DON'T INCLUDE (bloat):

  • NO Quick Reference section
  • NO System Architecture Summary
  • NO Test Environment Requirements as separate section (integrate into Dependencies)
  • NO Testability Assessment section (covered in Dependencies)
  • NO Test Levels Strategy section (obvious from test scenarios)
  • NO NFR Readiness Summary
  • NO Quality Gate Criteria section (teams decide for themselves)
  • NO Follow-on Workflows section (BMAD commands self-explanatory)
  • NO Approval section
  • NO Infrastructure/DevOps/Finance effort tables (out of scope)
  • NO Sprint 0/1/2/3 breakdown tables
  • NO Next Steps section

Cross-Document Consistency

  • Both documents reference same risks by ID (R-001, R-002, etc.)
  • Both documents use consistent priority levels (P0, P1, P2, P3)
  • Both documents reference same Sprint 0 blockers
  • No duplicate content (cross-reference instead)
  • Dates and authors match across documents
  • ADR and PRD references consistent

Document Quality (Anti-Bloat Check)

CRITICAL: Check for bloat and repetition across BOTH documents

  • No repeated notes 10+ times (e.g., "Timing is pessimistic until R-005 fixed" on every section)
  • Repeated information consolidated (write once at top, reference briefly if needed)
  • No excessive detail that doesn't add value (obvious concepts, redundant examples)
  • Focus on unique/critical info (only document what's different from standard practice)
  • Architecture doc: Concerns-focused, NOT implementation-focused
  • QA doc: Implementation-focused, NOT theory-focused
  • Clear separation: Architecture = WHAT and WHY, QA = HOW
  • Professional tone: No AI slop markers
    • Avoid excessive / emojis (use sparingly, only when adding clarity)
    • Avoid "absolutely", "excellent", "fantastic", overly enthusiastic language
    • Write professionally and directly
  • Architecture doc length: Target ~150-200 lines max (focus on actionable concerns only)
  • QA doc length: Keep concise, remove bloat sections

Architecture Doc Structure (Actionable-First Principle)

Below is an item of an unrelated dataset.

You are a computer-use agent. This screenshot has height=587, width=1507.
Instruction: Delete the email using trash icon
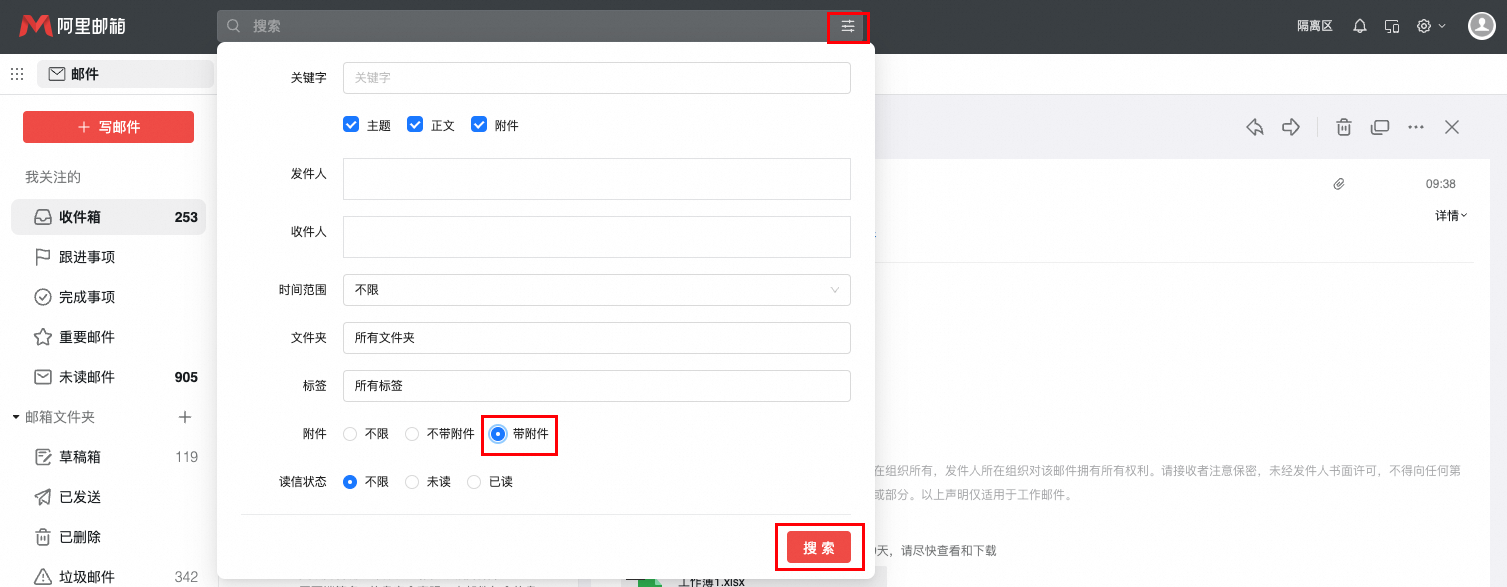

CRITICAL: Validate structure follows actionable-first, FYI-last principle

  • Actionable sections at TOP:
    • Quick Guide (🚨 BLOCKERS first, then ⚠️ HIGH PRIORITY, then 📋 INFO ONLY last)
    • Risk Assessment (high-priority risks ≥6 at top)
    • Testability Concerns (concerns/blockers at top, passing items at bottom)
    • Risk Mitigation Plans (for high-priority risks ≥6)
  • FYI sections at BOTTOM:
    • Testability Assessment Summary (what works well - only if worth mentioning)
    • Assumptions and Dependencies
  • ASRs categorized correctly:
    • Actionable ASRs included in 🚨 or ⚠️ sections
    • FYI ASRs included in 📋 section or omitted if obvious

Completion Criteria

All must be true:

  • All prerequisites met
  • All process steps completed
  • All output validations passed
  • All quality checks passed
  • All integration points verified
  • Output file(s) complete and well-formatted
  • System-level mode: Both documents validated (if applicable)
  • Epic-level mode: Single document validated (if applicable)
  • Team review scheduled (if required)

Post-Workflow Actions

User must complete:

  1. Review risk assessment with team
  2. Prioritize mitigation for high-priority risks (score ≥6)
  3. Allocate resources per estimates
  4. Run *atdd workflow to generate P0 tests (separate workflow; not auto-run)
  5. Set up test data factories and fixtures
  6. Schedule team review of test design document

Recommended next workflows:

  1. Run atdd workflow for P0 test generation
  2. Run framework workflow if not already done
  3. Run ci workflow to configure pipeline stages

Rollback Procedure

If workflow fails:

  1. Delete output file
  2. Review error logs
  3. Fix missing context (PRD, architecture docs)
  4. Clarify ambiguous requirements
  5. Retry workflow

Notes

Common Issues

Issue: Too many P0 tests

  • Solution: Apply strict P0 criteria - must block core AND high risk AND no workaround

Issue: Risk scores all high

  • Solution: Differentiate between high-impact (3) and degraded (2) impacts

Issue: Duplicate coverage across levels

  • Solution: Use test pyramid - E2E for critical paths only

Issue: Resource estimates too high or too precise

  • Solution:
    • Invest in fixtures/factories to reduce per-test setup time
    • Use interval ranges (e.g., "~55-110 hours") instead of exact numbers (e.g., "81 hours")
    • Widen intervals if high uncertainty exists

Issue: Execution order section too complex or redundant

  • Solution:
    • Default: Run everything in PRs (<15 min with Playwright parallelization)
    • Only defer to nightly/weekly if expensive (k6, chaos, 4+ hour tests)
    • Don't create smoke/P0/P1/P2/P3 tier structure
    • Don't re-list all tests (already in coverage plan)

Best Practices

  • Base risk assessment on evidence, not assumptions
  • High-priority risks (≥6) require immediate mitigation
  • P0 tests should cover <10% of total scenarios
  • Avoid testing same behavior at multiple levels
  • Use interval-based estimates (e.g., "~25-40 hours") instead of exact numbers to avoid false precision and provide flexibility
  • Keep execution strategy simple: Default to "run everything in PRs" (<15 min with Playwright), only defer if expensive/long-running
  • Avoid execution order redundancy: Don't create complex tier structures or re-list tests

Checklist Complete: Sign off when all items validated.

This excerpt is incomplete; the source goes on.